__What you will do__: Write out the whole listing again so that each line matches the original.

** Data for processing follows **

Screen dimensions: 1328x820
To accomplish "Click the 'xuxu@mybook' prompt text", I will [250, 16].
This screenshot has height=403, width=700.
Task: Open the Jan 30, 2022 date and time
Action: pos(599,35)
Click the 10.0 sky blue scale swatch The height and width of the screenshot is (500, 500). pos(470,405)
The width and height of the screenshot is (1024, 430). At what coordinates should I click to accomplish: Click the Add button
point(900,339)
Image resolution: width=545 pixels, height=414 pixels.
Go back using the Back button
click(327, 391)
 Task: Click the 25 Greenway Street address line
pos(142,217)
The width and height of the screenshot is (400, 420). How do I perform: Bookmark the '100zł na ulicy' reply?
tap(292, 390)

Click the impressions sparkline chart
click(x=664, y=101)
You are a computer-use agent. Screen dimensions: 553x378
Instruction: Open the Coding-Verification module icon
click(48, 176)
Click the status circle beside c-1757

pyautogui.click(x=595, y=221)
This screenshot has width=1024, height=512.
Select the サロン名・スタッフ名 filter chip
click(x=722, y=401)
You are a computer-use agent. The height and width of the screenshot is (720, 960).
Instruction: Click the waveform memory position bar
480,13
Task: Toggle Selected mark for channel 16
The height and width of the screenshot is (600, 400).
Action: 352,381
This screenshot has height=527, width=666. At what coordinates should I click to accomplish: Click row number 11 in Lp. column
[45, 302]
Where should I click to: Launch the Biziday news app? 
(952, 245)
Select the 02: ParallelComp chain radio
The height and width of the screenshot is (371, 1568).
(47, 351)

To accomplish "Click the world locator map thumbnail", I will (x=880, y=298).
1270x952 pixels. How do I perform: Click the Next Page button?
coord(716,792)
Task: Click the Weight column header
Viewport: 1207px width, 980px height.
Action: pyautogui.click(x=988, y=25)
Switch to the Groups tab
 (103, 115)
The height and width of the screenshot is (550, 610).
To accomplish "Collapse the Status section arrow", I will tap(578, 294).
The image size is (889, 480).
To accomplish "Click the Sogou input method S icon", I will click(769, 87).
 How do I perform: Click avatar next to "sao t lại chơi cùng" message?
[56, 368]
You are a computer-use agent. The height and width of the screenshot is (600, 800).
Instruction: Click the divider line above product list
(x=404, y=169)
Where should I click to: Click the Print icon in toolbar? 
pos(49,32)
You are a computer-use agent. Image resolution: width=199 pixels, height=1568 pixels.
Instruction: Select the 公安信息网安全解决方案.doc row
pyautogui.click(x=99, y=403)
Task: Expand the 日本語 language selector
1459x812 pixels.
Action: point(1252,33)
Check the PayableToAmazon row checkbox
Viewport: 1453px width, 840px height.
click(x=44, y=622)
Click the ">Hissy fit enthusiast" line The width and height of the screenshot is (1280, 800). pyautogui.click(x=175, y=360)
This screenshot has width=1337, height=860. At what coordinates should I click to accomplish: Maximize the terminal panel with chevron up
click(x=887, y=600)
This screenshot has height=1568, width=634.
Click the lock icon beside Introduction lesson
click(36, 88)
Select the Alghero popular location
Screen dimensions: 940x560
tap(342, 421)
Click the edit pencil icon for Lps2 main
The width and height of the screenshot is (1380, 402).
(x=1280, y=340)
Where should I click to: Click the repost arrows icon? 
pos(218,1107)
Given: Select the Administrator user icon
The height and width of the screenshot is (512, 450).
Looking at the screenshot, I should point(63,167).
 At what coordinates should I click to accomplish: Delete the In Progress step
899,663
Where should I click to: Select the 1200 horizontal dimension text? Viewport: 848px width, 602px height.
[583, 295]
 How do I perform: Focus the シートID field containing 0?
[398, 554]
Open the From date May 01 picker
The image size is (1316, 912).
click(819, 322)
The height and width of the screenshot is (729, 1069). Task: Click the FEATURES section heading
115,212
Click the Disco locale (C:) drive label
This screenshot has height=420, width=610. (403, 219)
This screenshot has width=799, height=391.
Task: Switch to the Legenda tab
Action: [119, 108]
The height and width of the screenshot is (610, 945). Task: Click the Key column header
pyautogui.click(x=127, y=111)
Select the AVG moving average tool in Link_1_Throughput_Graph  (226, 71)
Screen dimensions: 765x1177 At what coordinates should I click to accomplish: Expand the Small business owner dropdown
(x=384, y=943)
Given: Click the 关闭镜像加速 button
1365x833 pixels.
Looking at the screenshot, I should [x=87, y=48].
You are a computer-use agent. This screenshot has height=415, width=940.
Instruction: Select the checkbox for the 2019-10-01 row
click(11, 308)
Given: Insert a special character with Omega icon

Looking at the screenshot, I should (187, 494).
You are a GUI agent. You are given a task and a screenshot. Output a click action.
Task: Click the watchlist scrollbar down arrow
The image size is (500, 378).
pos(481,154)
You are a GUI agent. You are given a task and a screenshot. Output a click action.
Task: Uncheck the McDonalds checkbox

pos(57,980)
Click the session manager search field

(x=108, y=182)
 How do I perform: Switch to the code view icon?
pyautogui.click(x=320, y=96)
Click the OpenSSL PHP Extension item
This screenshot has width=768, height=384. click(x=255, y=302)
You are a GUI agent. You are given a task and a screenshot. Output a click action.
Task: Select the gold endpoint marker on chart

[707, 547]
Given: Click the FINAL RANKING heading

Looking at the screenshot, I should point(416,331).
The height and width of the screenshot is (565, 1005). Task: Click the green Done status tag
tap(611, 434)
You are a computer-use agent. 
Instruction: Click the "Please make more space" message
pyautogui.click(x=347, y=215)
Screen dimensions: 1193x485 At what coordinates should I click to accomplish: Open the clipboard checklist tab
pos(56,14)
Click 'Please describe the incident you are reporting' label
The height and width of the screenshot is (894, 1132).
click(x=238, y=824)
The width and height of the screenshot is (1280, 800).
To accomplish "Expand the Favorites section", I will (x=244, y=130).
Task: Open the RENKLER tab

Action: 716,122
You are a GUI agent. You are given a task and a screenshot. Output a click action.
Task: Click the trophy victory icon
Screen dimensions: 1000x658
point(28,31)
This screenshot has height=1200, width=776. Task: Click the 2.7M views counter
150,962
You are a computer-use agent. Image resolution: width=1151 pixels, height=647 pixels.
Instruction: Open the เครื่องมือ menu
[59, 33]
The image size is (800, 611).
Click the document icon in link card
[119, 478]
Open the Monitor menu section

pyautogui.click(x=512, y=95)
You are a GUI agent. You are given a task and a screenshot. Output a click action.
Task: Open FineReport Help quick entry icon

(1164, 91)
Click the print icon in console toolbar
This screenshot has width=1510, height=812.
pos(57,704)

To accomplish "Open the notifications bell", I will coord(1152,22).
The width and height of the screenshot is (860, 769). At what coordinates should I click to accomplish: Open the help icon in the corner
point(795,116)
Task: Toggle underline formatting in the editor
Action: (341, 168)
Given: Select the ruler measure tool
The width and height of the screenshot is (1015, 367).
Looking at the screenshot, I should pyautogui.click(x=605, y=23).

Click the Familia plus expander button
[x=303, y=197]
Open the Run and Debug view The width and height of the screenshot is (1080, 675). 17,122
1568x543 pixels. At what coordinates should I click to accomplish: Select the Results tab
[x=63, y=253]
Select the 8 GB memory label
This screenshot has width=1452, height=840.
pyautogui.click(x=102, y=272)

** End of Data for processing **

__Result for this task__:
Screen dimensions: 1328x820
To accomplish "Click the 'xuxu@mybook' prompt text", I will [250, 16].
This screenshot has height=403, width=700.
Task: Open the Jan 30, 2022 date and time
Action: pos(599,35)
Click the 10.0 sky blue scale swatch The height and width of the screenshot is (500, 500). pos(470,405)
The width and height of the screenshot is (1024, 430). At what coordinates should I click to accomplish: Click the Add button
point(900,339)
Image resolution: width=545 pixels, height=414 pixels.
Go back using the Back button
click(327, 391)
 Task: Click the 25 Greenway Street address line
pos(142,217)
The width and height of the screenshot is (400, 420). How do I perform: Bookmark the '100zł na ulicy' reply?
tap(292, 390)

Click the impressions sparkline chart
click(x=664, y=101)
You are a computer-use agent. Screen dimensions: 553x378
Instruction: Open the Coding-Verification module icon
click(48, 176)
Click the status circle beside c-1757

pyautogui.click(x=595, y=221)
This screenshot has width=1024, height=512.
Select the サロン名・スタッフ名 filter chip
click(x=722, y=401)
You are a computer-use agent. The height and width of the screenshot is (720, 960).
Instruction: Click the waveform memory position bar
480,13
Task: Toggle Selected mark for channel 16
The height and width of the screenshot is (600, 400).
Action: 352,381
This screenshot has height=527, width=666. At what coordinates should I click to accomplish: Click row number 11 in Lp. column
[45, 302]
Where should I click to: Launch the Biziday news app? 
(952, 245)
Select the 02: ParallelComp chain radio
The height and width of the screenshot is (371, 1568).
(47, 351)

To accomplish "Click the world locator map thumbnail", I will (x=880, y=298).
1270x952 pixels. How do I perform: Click the Next Page button?
coord(716,792)
Task: Click the Weight column header
Viewport: 1207px width, 980px height.
Action: pyautogui.click(x=988, y=25)
Switch to the Groups tab
 (103, 115)
The height and width of the screenshot is (550, 610).
To accomplish "Collapse the Status section arrow", I will tap(578, 294).
The image size is (889, 480).
To accomplish "Click the Sogou input method S icon", I will click(769, 87).
 How do I perform: Click avatar next to "sao t lại chơi cùng" message?
[56, 368]
You are a computer-use agent. The height and width of the screenshot is (600, 800).
Instruction: Click the divider line above product list
(x=404, y=169)
Where should I click to: Click the Print icon in toolbar? 
pos(49,32)
You are a computer-use agent. Image resolution: width=199 pixels, height=1568 pixels.
Instruction: Select the 公安信息网安全解决方案.doc row
pyautogui.click(x=99, y=403)
Task: Expand the 日本語 language selector
1459x812 pixels.
Action: point(1252,33)
Check the PayableToAmazon row checkbox
Viewport: 1453px width, 840px height.
click(x=44, y=622)
Click the ">Hissy fit enthusiast" line The width and height of the screenshot is (1280, 800). pyautogui.click(x=175, y=360)
This screenshot has width=1337, height=860. At what coordinates should I click to accomplish: Maximize the terminal panel with chevron up
click(x=887, y=600)
This screenshot has height=1568, width=634.
Click the lock icon beside Introduction lesson
click(36, 88)
Select the Alghero popular location
Screen dimensions: 940x560
tap(342, 421)
Click the edit pencil icon for Lps2 main
The width and height of the screenshot is (1380, 402).
(x=1280, y=340)
Where should I click to: Click the repost arrows icon? 
pos(218,1107)
Given: Select the Administrator user icon
The height and width of the screenshot is (512, 450).
Looking at the screenshot, I should point(63,167).
 At what coordinates should I click to accomplish: Delete the In Progress step
899,663
Where should I click to: Select the 1200 horizontal dimension text? Viewport: 848px width, 602px height.
[583, 295]
 How do I perform: Focus the シートID field containing 0?
[398, 554]
Open the From date May 01 picker
The image size is (1316, 912).
click(819, 322)
The height and width of the screenshot is (729, 1069). Task: Click the FEATURES section heading
115,212
Click the Disco locale (C:) drive label
This screenshot has height=420, width=610. (403, 219)
This screenshot has width=799, height=391.
Task: Switch to the Legenda tab
Action: [119, 108]
The height and width of the screenshot is (610, 945). Task: Click the Key column header
pyautogui.click(x=127, y=111)
Select the AVG moving average tool in Link_1_Throughput_Graph  (226, 71)
Screen dimensions: 765x1177 At what coordinates should I click to accomplish: Expand the Small business owner dropdown
(x=384, y=943)
Given: Click the 关闭镜像加速 button
1365x833 pixels.
Looking at the screenshot, I should [x=87, y=48].
You are a computer-use agent. This screenshot has height=415, width=940.
Instruction: Select the checkbox for the 2019-10-01 row
click(11, 308)
Given: Insert a special character with Omega icon

Looking at the screenshot, I should (187, 494).
You are a GUI agent. You are given a task and a screenshot. Output a click action.
Task: Click the watchlist scrollbar down arrow
The image size is (500, 378).
pos(481,154)
You are a GUI agent. You are given a task and a screenshot. Output a click action.
Task: Uncheck the McDonalds checkbox

pos(57,980)
Click the session manager search field

(x=108, y=182)
 How do I perform: Switch to the code view icon?
pyautogui.click(x=320, y=96)
Click the OpenSSL PHP Extension item
This screenshot has width=768, height=384. click(x=255, y=302)
You are a GUI agent. You are given a task and a screenshot. Output a click action.
Task: Select the gold endpoint marker on chart

[707, 547]
Given: Click the FINAL RANKING heading

Looking at the screenshot, I should point(416,331).
The height and width of the screenshot is (565, 1005). Task: Click the green Done status tag
tap(611, 434)
You are a computer-use agent. 
Instruction: Click the "Please make more space" message
pyautogui.click(x=347, y=215)
Screen dimensions: 1193x485 At what coordinates should I click to accomplish: Open the clipboard checklist tab
pos(56,14)
Click 'Please describe the incident you are reporting' label
The height and width of the screenshot is (894, 1132).
click(x=238, y=824)
The width and height of the screenshot is (1280, 800).
To accomplish "Expand the Favorites section", I will (x=244, y=130).
Task: Open the RENKLER tab

Action: 716,122
You are a GUI agent. You are given a task and a screenshot. Output a click action.
Task: Click the trophy victory icon
Screen dimensions: 1000x658
point(28,31)
This screenshot has height=1200, width=776. Task: Click the 2.7M views counter
150,962
You are a computer-use agent. Image resolution: width=1151 pixels, height=647 pixels.
Instruction: Open the เครื่องมือ menu
[59, 33]
The image size is (800, 611).
Click the document icon in link card
[119, 478]
Open the Monitor menu section

pyautogui.click(x=512, y=95)
You are a GUI agent. You are given a task and a screenshot. Output a click action.
Task: Open FineReport Help quick entry icon

(1164, 91)
Click the print icon in console toolbar
This screenshot has width=1510, height=812.
pos(57,704)

To accomplish "Open the notifications bell", I will coord(1152,22).
The width and height of the screenshot is (860, 769). At what coordinates should I click to accomplish: Open the help icon in the corner
point(795,116)
Task: Toggle underline formatting in the editor
Action: (341, 168)
Given: Select the ruler measure tool
The width and height of the screenshot is (1015, 367).
Looking at the screenshot, I should pyautogui.click(x=605, y=23).

Click the Familia plus expander button
[x=303, y=197]
Open the Run and Debug view The width and height of the screenshot is (1080, 675). 17,122
1568x543 pixels. At what coordinates should I click to accomplish: Select the Results tab
[x=63, y=253]
Select the 8 GB memory label
This screenshot has width=1452, height=840.
pyautogui.click(x=102, y=272)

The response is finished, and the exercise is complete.